2 - A criação de uma "cultura do crime", com seus valores permeando toda a sociedade, mas especialmente as classes economicamente menos favorecidas. A cultura do crime dissemina valores, sua ética própria, mas também "know-how". Torna facilmente acessivel o conhecimento de como praticar diversos tipos de delinquência. E essa cultura tem seu próprio impulso, sua própria inércia. Ou seja, mesmo cessando outras causas a cultura do crime se torna ela mesma uma causa, embora inicialmente tenha surgido como consequência.
3 - A criação de pressões psicológicas de consumo - às vezes sutis - sobre uma massa que não tem os meios para consumir. Como estas pressões são direcionadas para associar o tipo de consumo com a imagem que o individuo constrói de si mesmo. A propaganda é smepre pensada para um consumidor especifico, mas quando veiculada atinge indiscriminadamente a todos. Como a Xuxa, nos anos 90, criando toda uma geração de frivolos consumidores compulsivos. Fazendo seus "baixinhos" desejarem brinquedos caros e meninas de 7 anos maquiagem e roupas sensuais, mas 80% das crianças que assistiam em todo o Brasil não podiam ter nada daquilo.
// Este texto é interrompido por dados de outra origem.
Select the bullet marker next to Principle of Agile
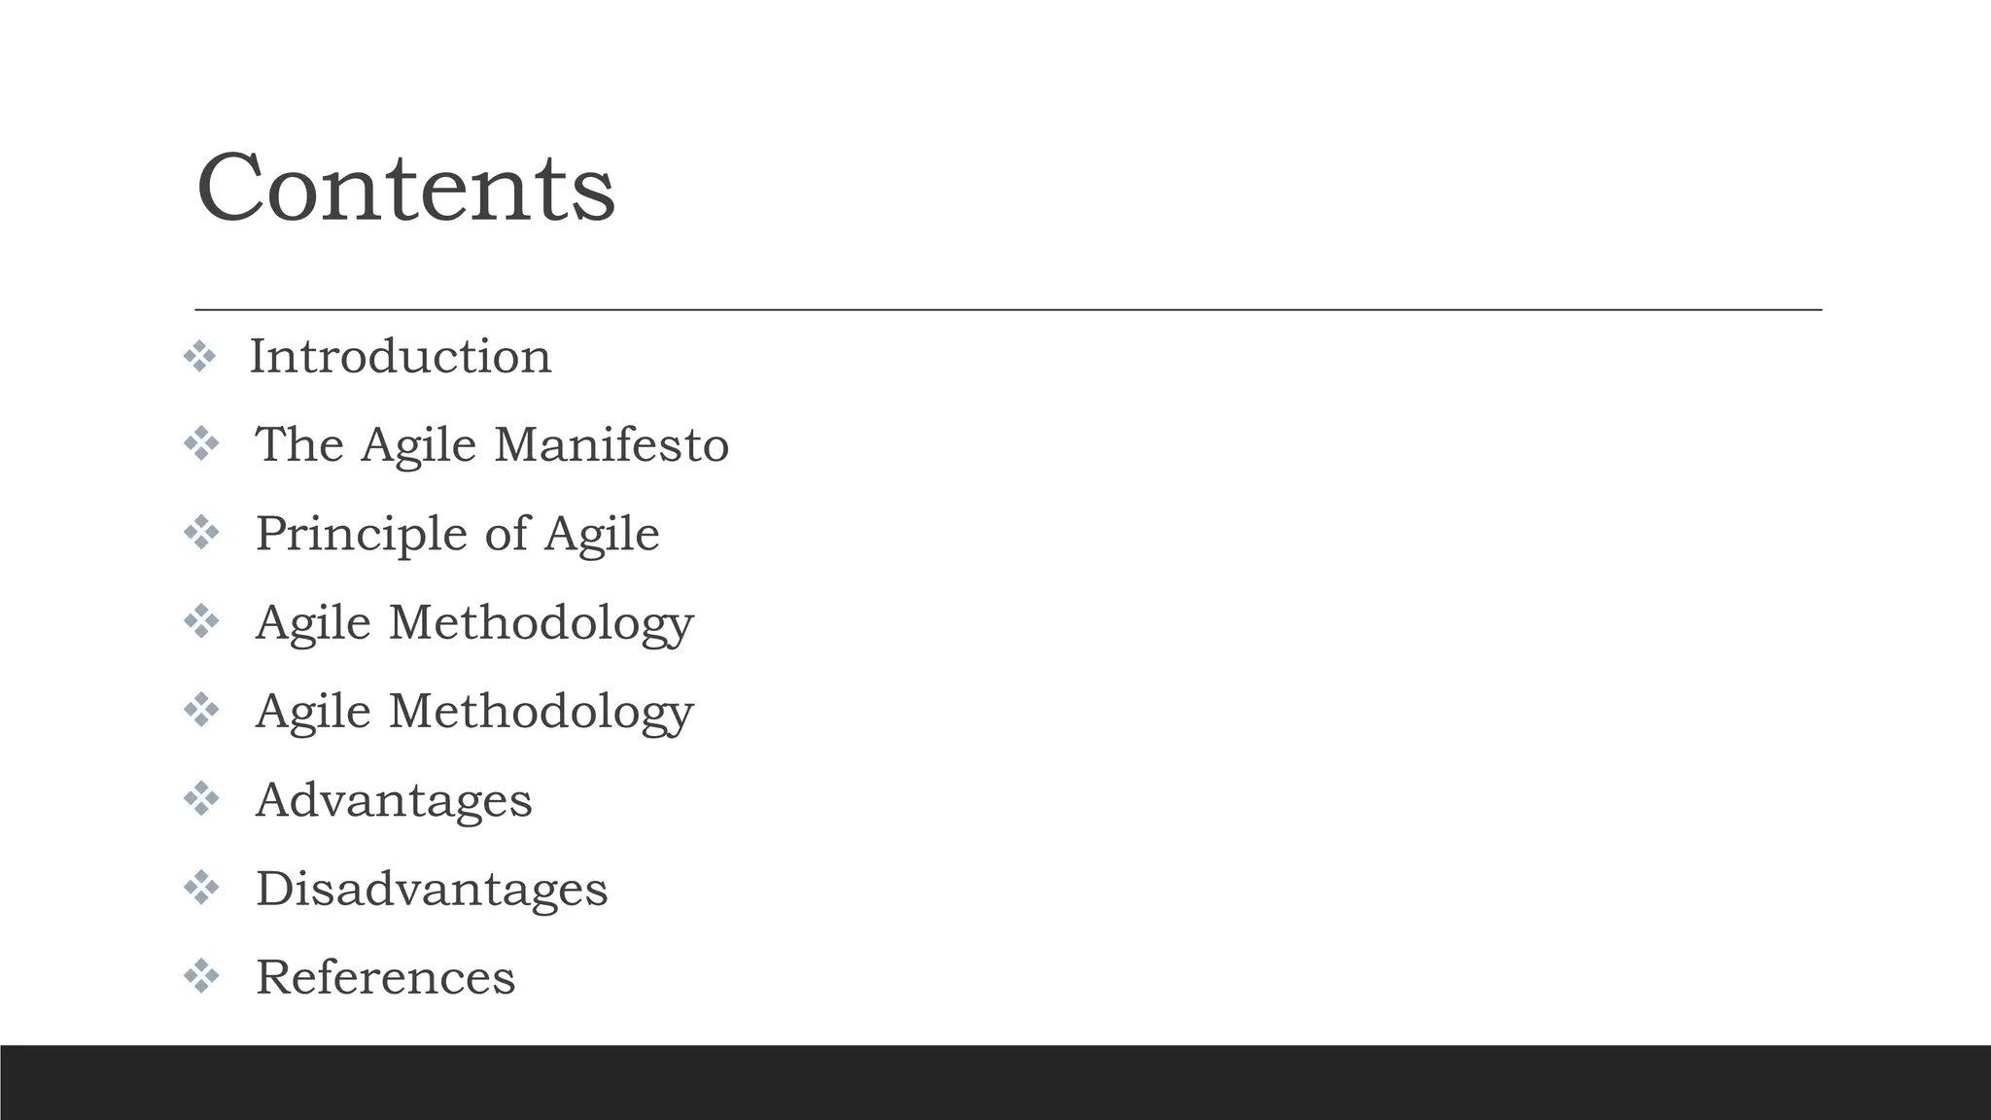[x=201, y=533]
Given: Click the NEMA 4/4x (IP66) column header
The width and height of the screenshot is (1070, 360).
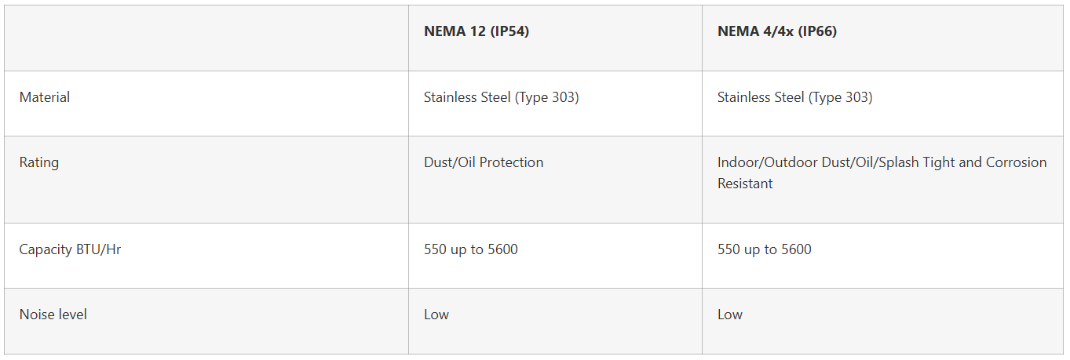Looking at the screenshot, I should (776, 32).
Mas para elaborar eu teria que escrever um livro ou uma tese. Posta assim, tão superficialmente e tão sem embasamento, para muitos pode não fazer sentido.
No entanto é preciso compreender e trabalhar com as causas reais do problema, e não com as causas que parecem fáceis.
É como em uma velha anedota:
Um sujeito estava procurando a chave de casa no jardim quando passou um amigo.
- O que você está fazendo?
- Procurando minha chave.
O amigo se dispôs a ajudar e depois de horas de esforço sem sucesso disse:
- Tem certeza que perdeu aqui, já olhamos tudo.
- Claro que não, perdi lá dentro. Mas aqui é mais fácil procurar porque é bem mais iluminado.